Eight years later Freedom City has become a major space launch facility. FreeSpace played a major role in the construction of a space station for their world’s version of the Avengers/Justice League in the early Oughts, and in 2005 began building the first privately owned space station, an experimental orbital factory named the Adam Smith. Realizing that superpowers provide an unstable basis for a company’s bottom line, FreeSpace has developed a line of light and medium lift vehicles, and plans to roll out the world’s first private spacesplan in 2010. They also have plans to begin exploration and colonization of the Moon in 2012 under the leadership of special operations director Jason Jacobson.

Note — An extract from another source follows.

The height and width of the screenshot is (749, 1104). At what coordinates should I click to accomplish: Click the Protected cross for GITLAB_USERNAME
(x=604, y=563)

The Titans continued their superhero activities throughout the years, clashing with everyone from neo-Nazis to super-powered henchmen of rival companies to perhaps Atlas’s most daunting foe, the energy absorbing Enron. The original Titans take to the field less and less these days, but they have been training their replacements, a group of upstart heroes who share their passion for freedom and a common belief in humanity’s destiny among the stars.
Freedom City Adaptations
My superhero campaign will be taking place in Freedom City, Green Ronin’s first campaign setting for the Mutants & Masterminds game. In that setting, the Titans played a major role in repelling the Terminus Invasion (an extraplaner invasion led by a super-villain known as Omega, who is roughly equivalent to Darkseid in the D.C. Comics universe)
After the invasion, the FreeSpace and the Titans moved their base of operations to Freedom City, building a new company headquarters and “launching” payloads from the newly opened Star Island Spaceport. They also played a pivotal role in fighting back the invasion of the shape-shifting extraterrestrials known as the Grue and in the subsequent construction of the Freedom League (the aforementioned Avenger/Justice League equivalents) orbital space station Lighthouse.
They are actively recruiting young heroes of all stripes, and are looking to create a new generation of power suits designed to help those whose powers are more cerebral in nature.